The Crow

A lone jungle crow in a copse of larch trees loosed a resonant caw, somehow embellishing the silence that followed the ringing of the temple’s gong. I breathed quietly, studying the shadows. It was going be dark in an hour. I had to get this over with and find shelter, fast.

“Let’s go!” I screamed, hunched over the barrel of the Mossberg.

Nothing. The bird called out again. I squinted at the treetops. It was perched on the highest branch of the tallest larch, swaying in the gentle wind. He cocked his head and danced a little two-step jig. Cau-cau-cau, it said.

I waved the barrel of the shotgun at it and sneered. “Fuckoff fuckoff fuckoff,” I said, mocking his a throaty, hollow voice.

Cau-cau, it retorted.

I shook my head, walking past the shamoji world headquarters. Next door I found a little pastry shop. I stuck my nose in the door.

“Bring out your dead,” I said in a sing-song voice.

No response. A tray of not so fresh mitarashi dango was lying on the counter. I licked my lips. I shrugged and plucked one of the sweet, sticky balls of dough off its wooden skewer. I checked the room for zombies again, then popped it in my mouth.

“Hrm, not bad,” I said aloud. “A little tough, but palatable. Definitely palatable.”

After another quick glance over my shoulder, I set the Mossberg on the counter and grabbed a couple of skewers. It’d been a while since I ate. The last thing I had was some fucking root from somewhere in the middle of the forest. I filled my mouth with the pastries faster than I could swallow them, then shuffled over to a refrigerator and snatched a cold bottle of green tea.

Cau-cau-cau, the crow called from outside.

“Shuffup,” I said, my mouth packed with the sweet dough. I upended the bottle and drank.

Cau-cau!

“Ugh,” I garbled, gulping the tea. Once my mouth was clear I walked outside and lobbed the half-empty bottle of tea at the crow. “Shut yer beak!” I yelled. The bottle sailed wide of his perch, then vanished into a field of rice with a thump. The crow chattered in response.

“Hilarious,” I said. I looked around for something else to throw.

Cau! Cau! it screeched.

“Yeah, yeah, ” I said, scooping up a handful of gravel.

Cau! Cau! Cau! Cau! Cau! Cau! Cau! Cau! the crow bellowed.

“What the fuck is wrong with—”

Suddenly I felt a breath of hot air on my neck and smelled the stench of putrid flesh wafting from behind. Uh oh.
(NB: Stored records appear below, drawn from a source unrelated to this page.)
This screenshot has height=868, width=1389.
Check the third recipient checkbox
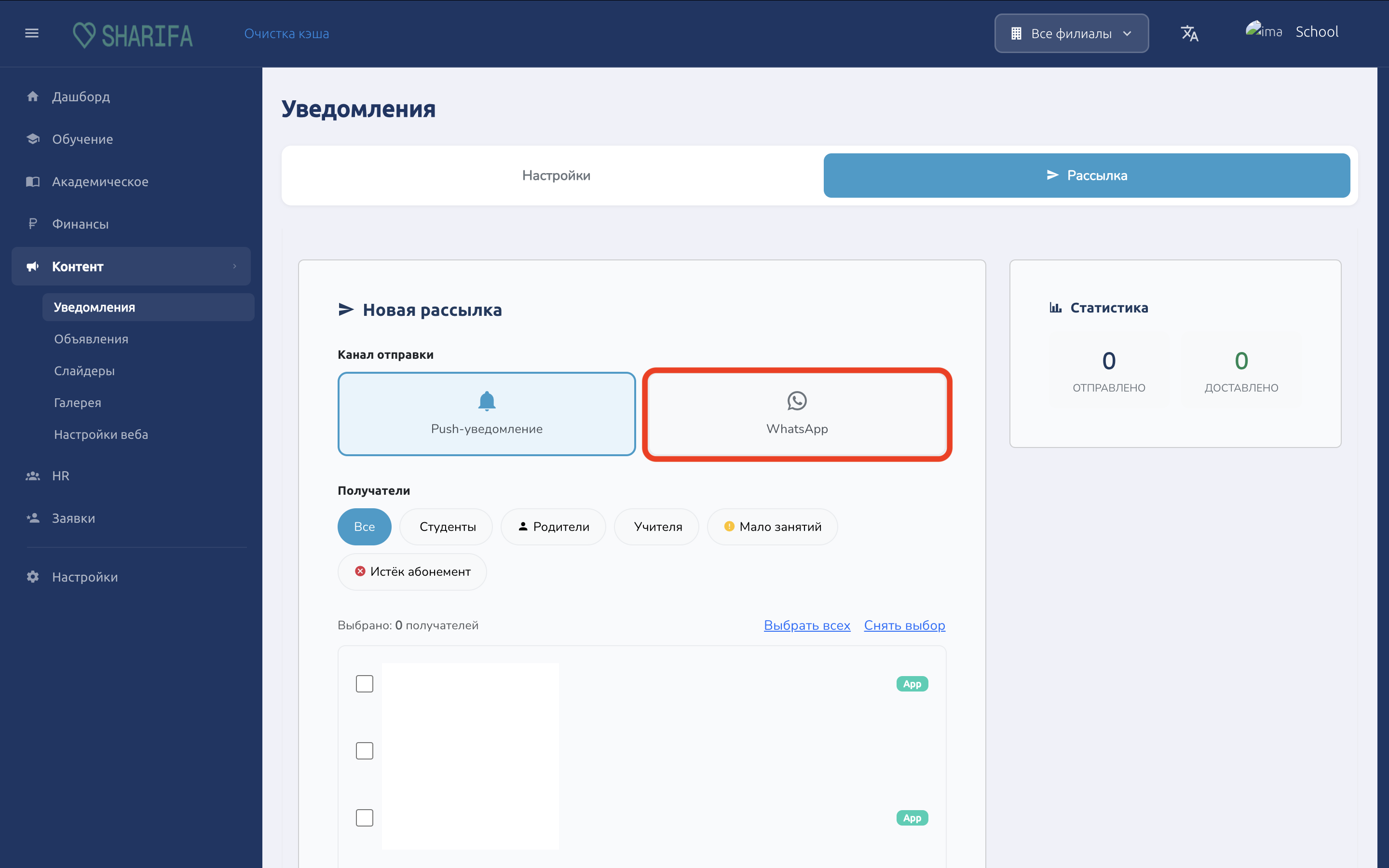click(x=365, y=817)
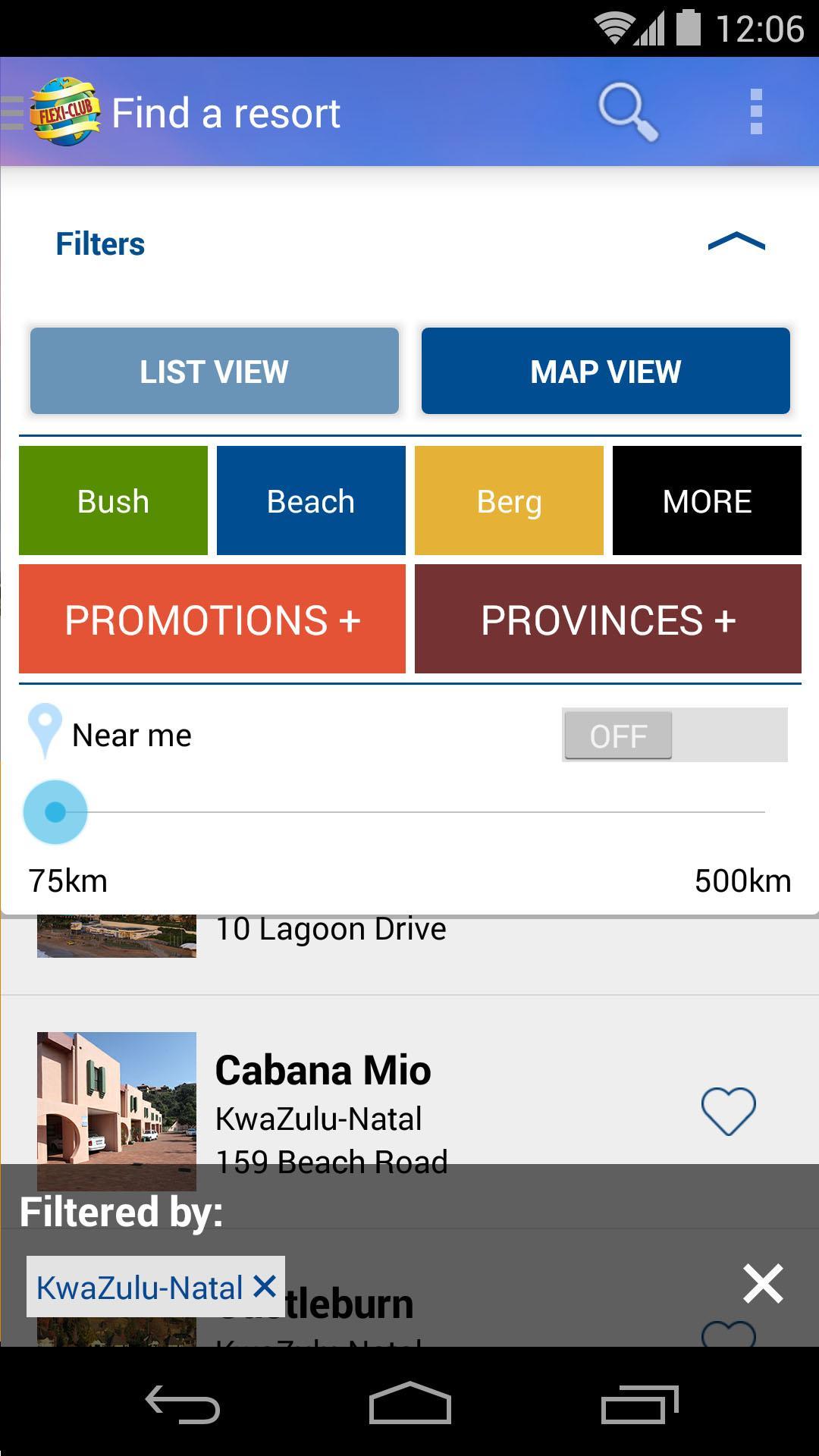819x1456 pixels.
Task: Remove the KwaZulu-Natal filter chip
Action: (x=265, y=1286)
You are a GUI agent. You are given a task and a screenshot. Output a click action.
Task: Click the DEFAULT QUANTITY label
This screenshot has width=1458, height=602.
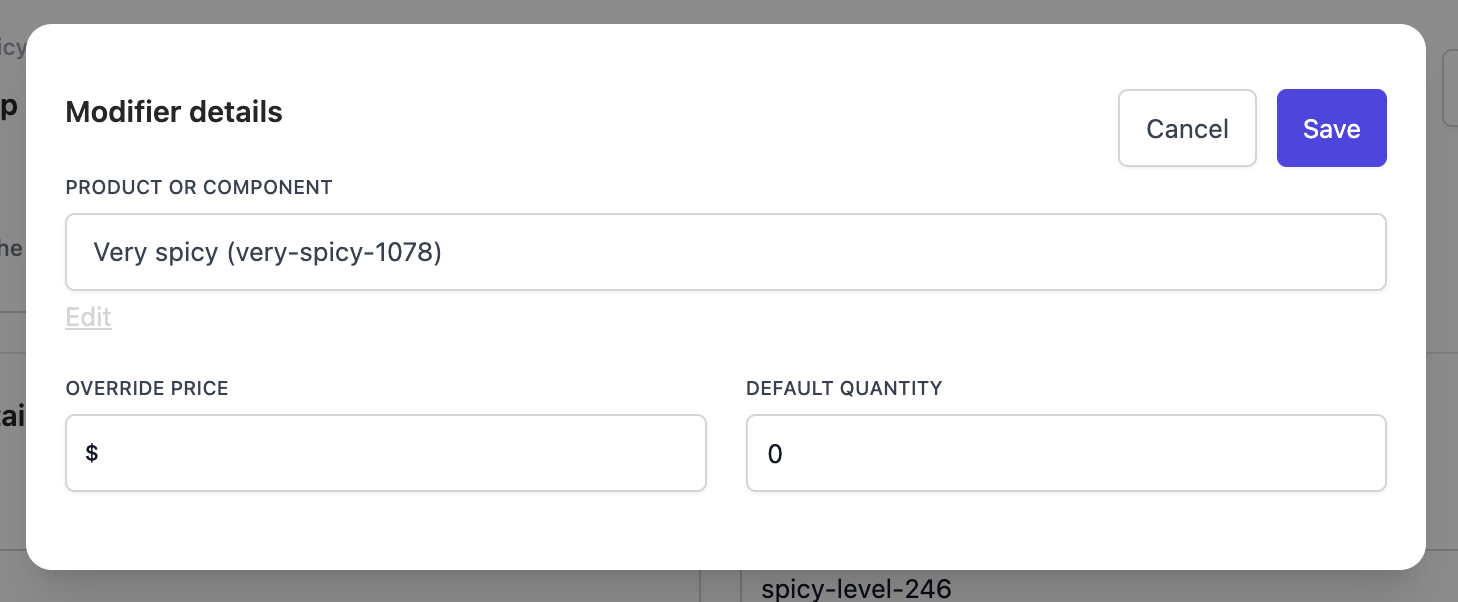(843, 388)
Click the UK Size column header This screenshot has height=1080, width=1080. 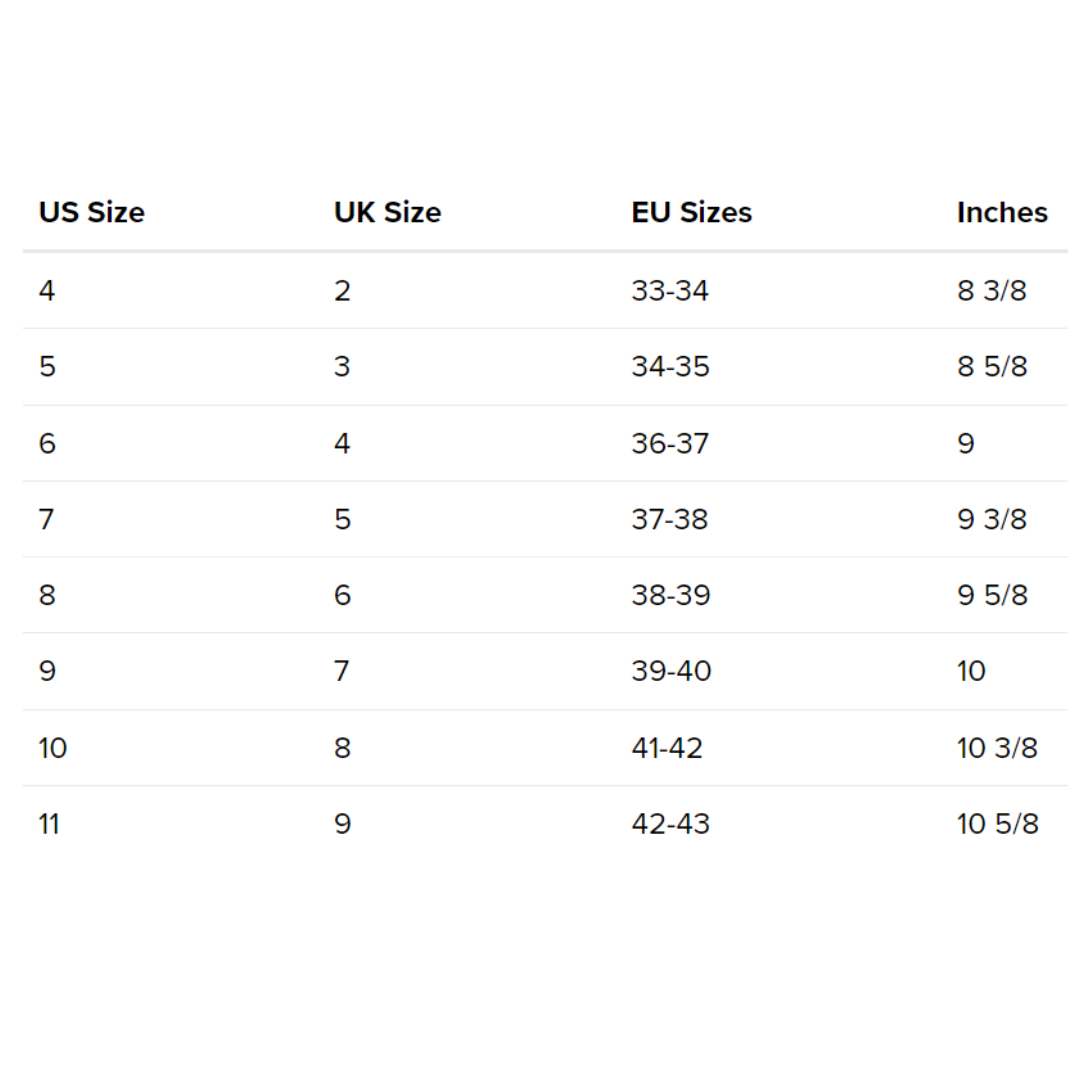(387, 213)
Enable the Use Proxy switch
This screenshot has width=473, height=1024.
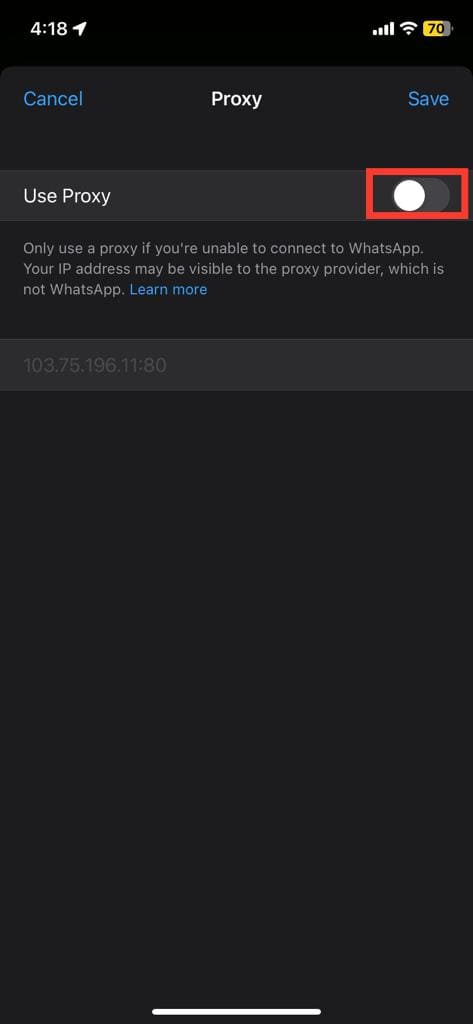[x=421, y=196]
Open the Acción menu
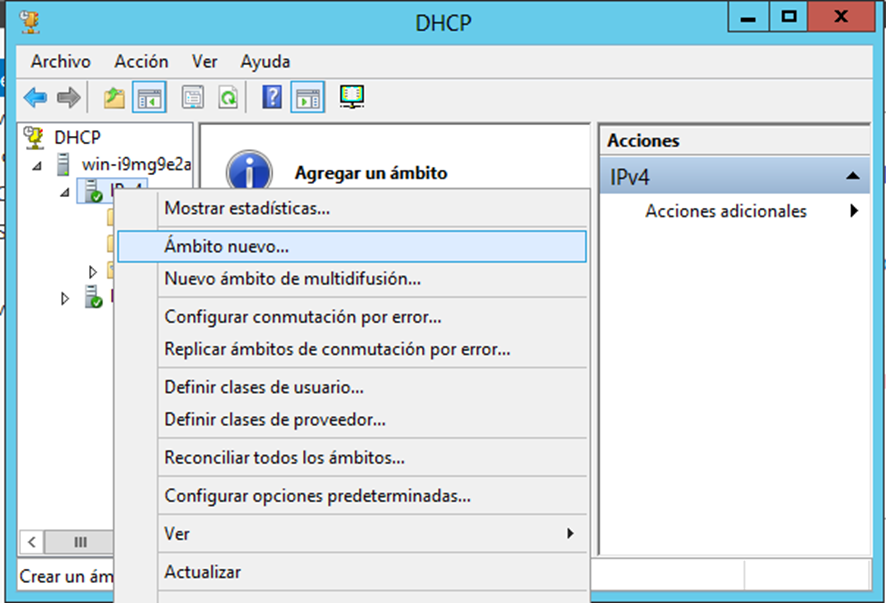Screen dimensions: 886x603 coord(141,61)
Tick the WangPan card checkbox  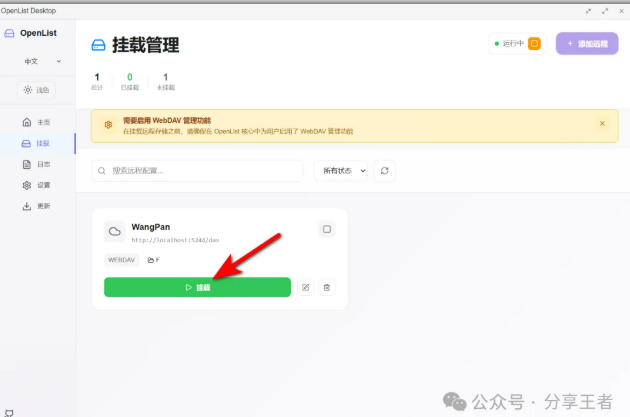click(326, 229)
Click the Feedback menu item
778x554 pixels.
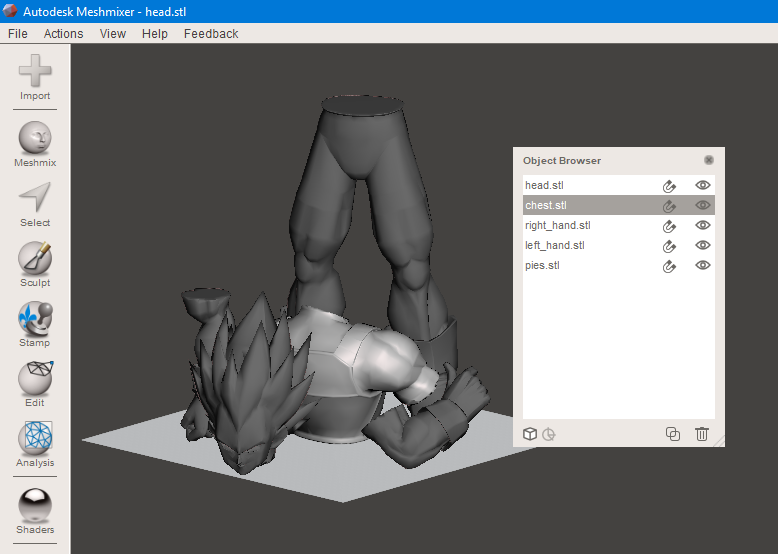tap(211, 33)
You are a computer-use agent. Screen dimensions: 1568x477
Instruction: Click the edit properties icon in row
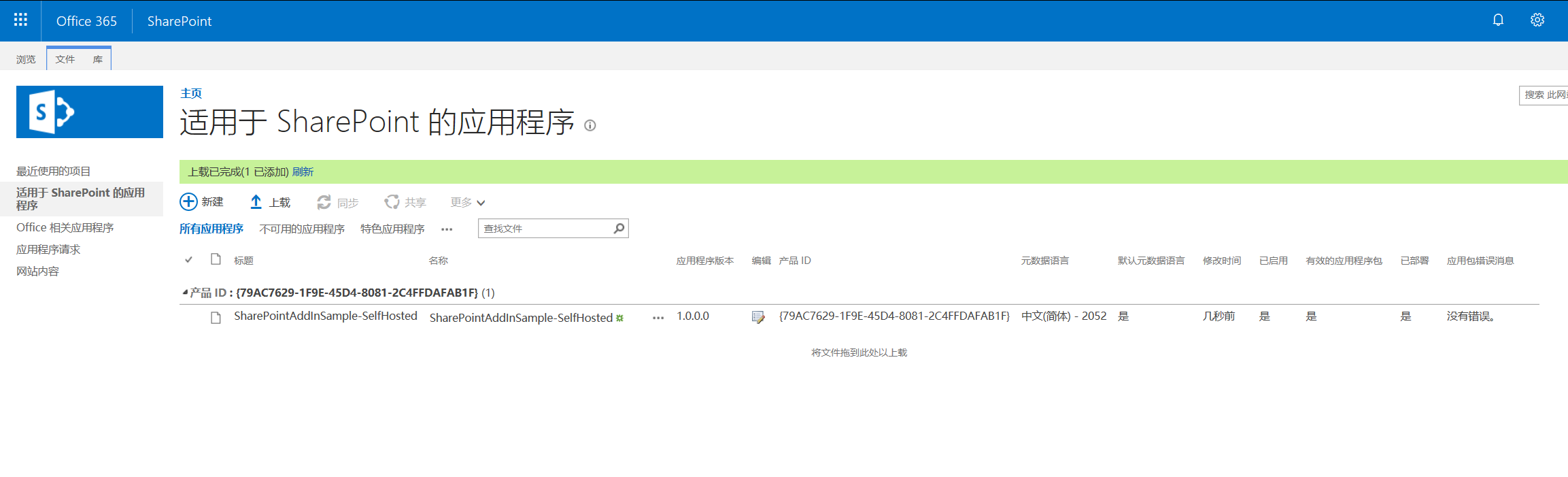pos(757,317)
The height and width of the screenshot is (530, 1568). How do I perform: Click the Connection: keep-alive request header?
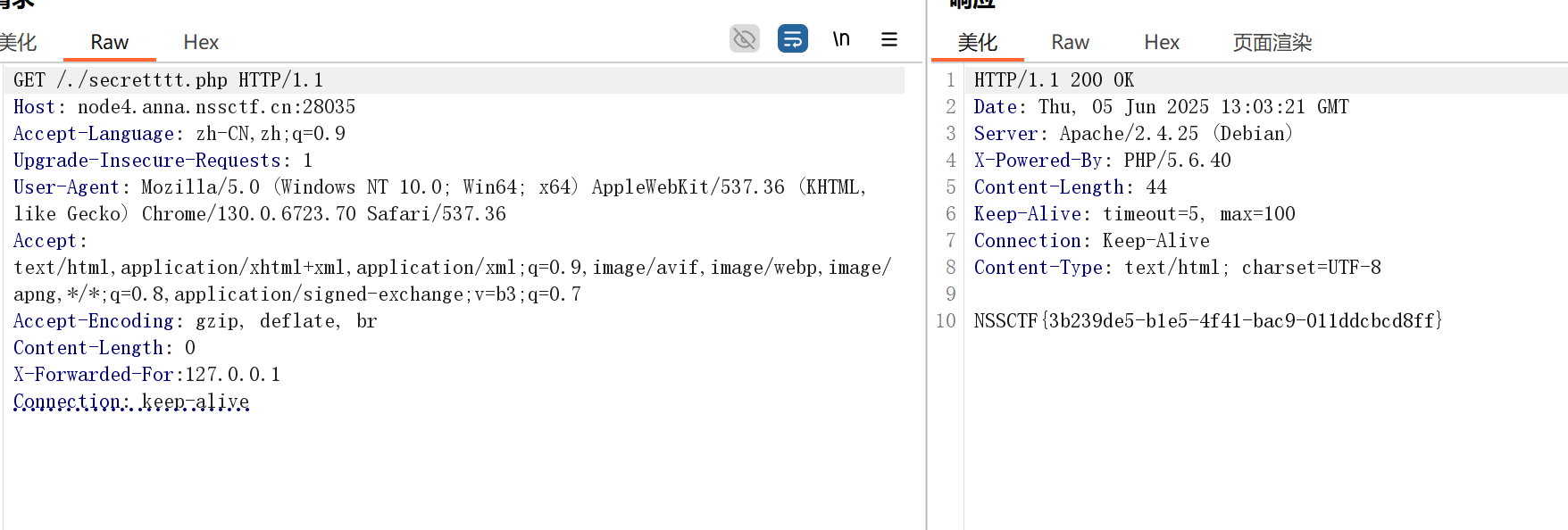[x=131, y=402]
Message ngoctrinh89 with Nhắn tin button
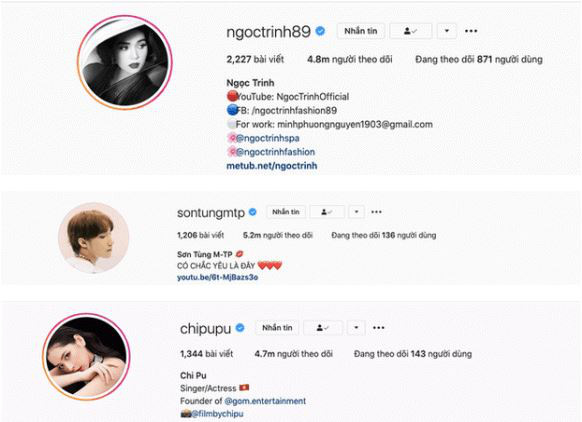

I spun around. There, towering over me was a giant, bloodied stump of a man, larger than any Japanese I’d ever seen. His flesh hung in ribbons from his waist. Clumps of oatmeal-like fat peeked through his numerous wounds. He wore nothing, save a swath of thick, blood-stained underwear. Like a giant diaper. Like something a fucking sumo wrestler would wear.

“Oh crap,” I said weakly.

I shifted my gaze past the sumo zombie to the countertop in the pastry shop where my Mossberg was resting. Idiot.

The crow called out: Cau! Cau! Cau!

I scowled at the bird. “Shut up you fu—”

Something eclipsed the sun. I saw a flash of light, my jaw bobbled, and the little Japanese town rolled sideways.